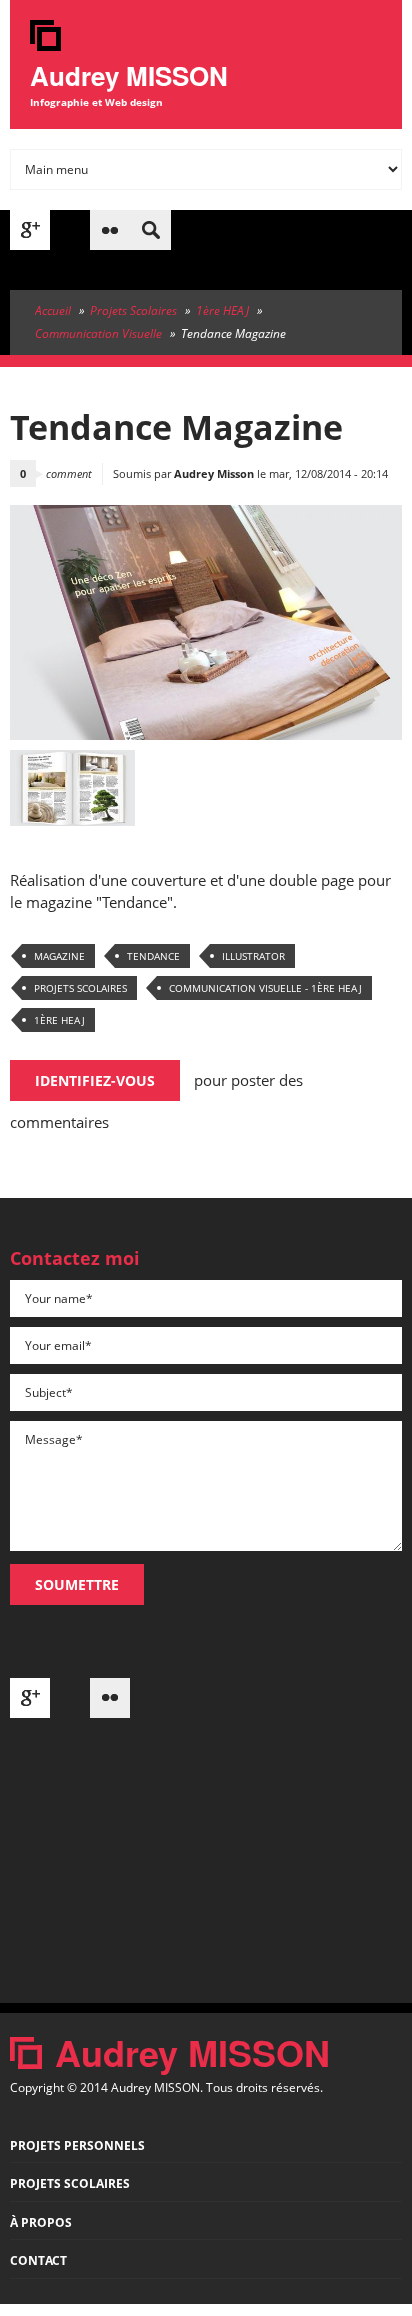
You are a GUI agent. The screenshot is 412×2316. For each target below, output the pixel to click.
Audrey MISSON (129, 75)
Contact (38, 2260)
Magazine (59, 956)
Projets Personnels (77, 2145)
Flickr (110, 230)
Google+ (30, 230)
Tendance (153, 956)
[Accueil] (45, 45)
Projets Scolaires (133, 310)
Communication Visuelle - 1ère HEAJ (265, 988)
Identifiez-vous (95, 1080)
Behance (70, 230)
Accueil (53, 310)
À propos (41, 2222)
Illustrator (253, 956)
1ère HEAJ (222, 310)
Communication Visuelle (98, 333)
════════════════
◆ TASK REQUIREMENTS
Your answer must be a single number: the count of lines in these records that contain "Communication".

◆ TASK RESULT
2